El aceite de oliva extra virgen es rico en grasas monoinsaturadas, que tienen un efecto positivo sobre la salud del corazón: contribuye a reducir el colesterol LDL —el llamado "malo"— y a aumentar el HDL, conocido como "bueno". A eso se suman los polifenoles y antioxidantes naturales que contiene.

Según el cardiólogo Rojas, el AOVE también ayuda a cuidar el intestino y a reducir la inflamación. Investigaciones recientes de la Universidad de Jaén demostraron que su consumo produce cambios en la flora bacteriana intestinal asociados con la prevención del cáncer colorrectal.

La Fundación Española del Corazón recomienda el aceite de oliva como la grasa de primera elección, tanto para uso en crudo como para cocinar, destacando sus beneficios frente a otras alternativas como el aceite de girasol. La recomendación de consumo diario ronda las 2 a 3 cucharadas, aproximadamente 30 a 45 ml.
Una de las dudas más frecuentes es si el aceite de oliva resiste el calor de la cocción. La respuesta es sí, con matices. El AOVE es estable frente al calor (entre 180 y 210 °C) por su alto contenido de ácido oleico y sus antioxidantes. Saltear y hornear dentro de ese rango es seguro, aunque algunas moléculas sensibles se degradan con cocciones largas o a temperaturas muy altas.

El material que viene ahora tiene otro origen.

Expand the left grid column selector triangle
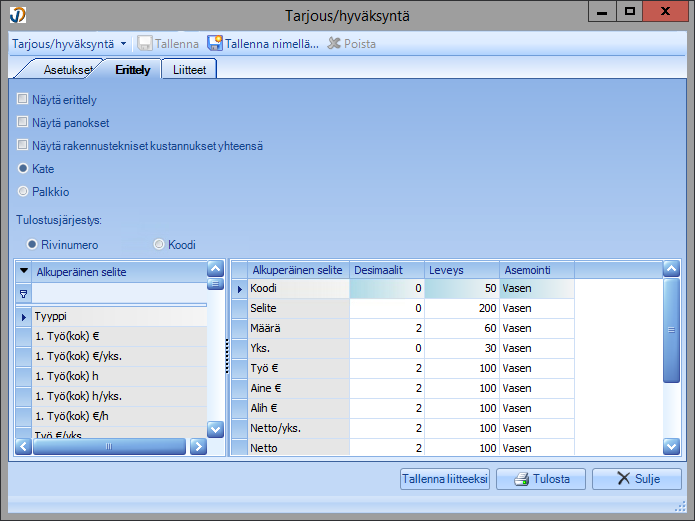 [24, 270]
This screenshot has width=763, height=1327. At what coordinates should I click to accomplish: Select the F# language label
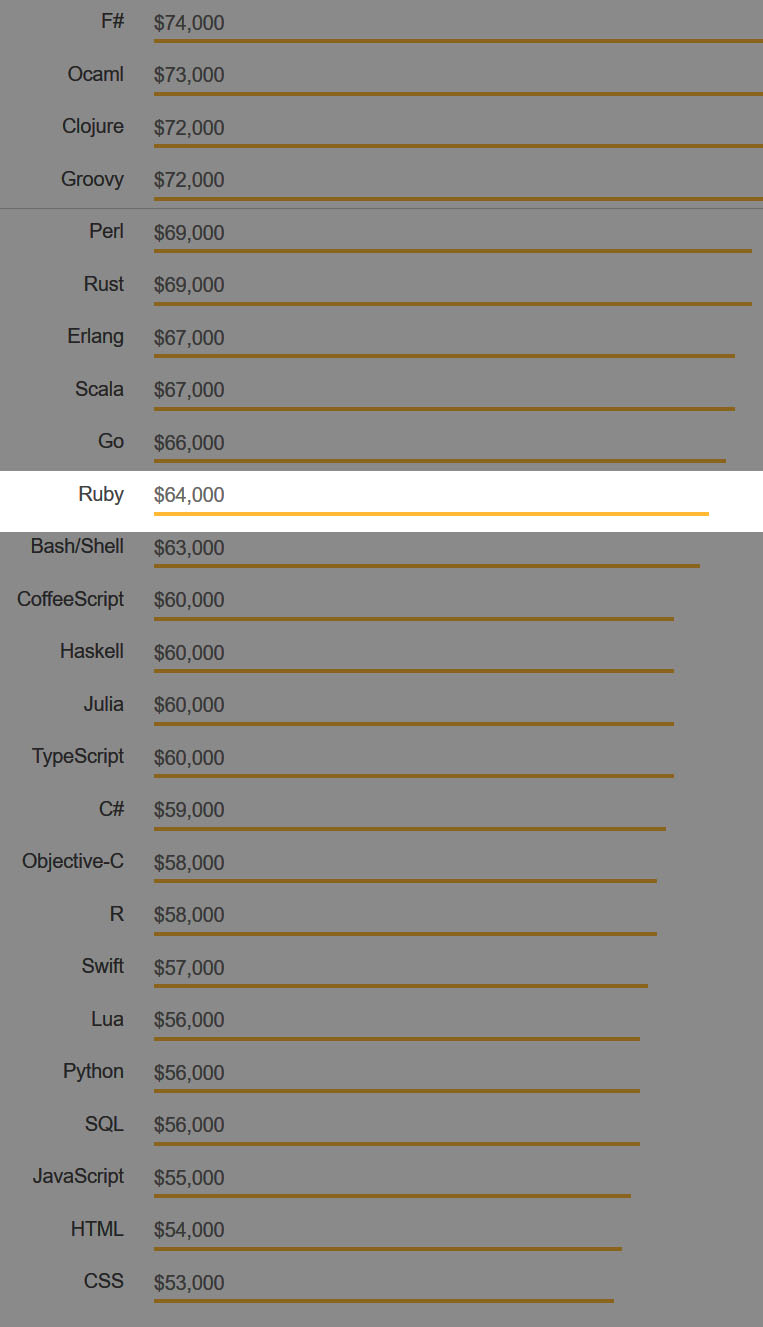[113, 21]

Los especialistas recomiendan priorizar su uso en crudo —para aderezar ensaladas, acompañar verduras al vapor o terminar un pescado a la plancha— como la forma más eficaz de preservar sus propiedades. Pero también señalan que una cucharada diaria incorporada a la alimentación puede reducir de manera significativa el riesgo de enfermedades graves.
La clave está en la constancia, no en la cantidad: el cardiólogo Rojas recomienda una cucharadita diaria en crudo como la forma más efectiva de aprovechar sus compuestos bioactivos y proteger las arterias. El resto puede ir a la sartén.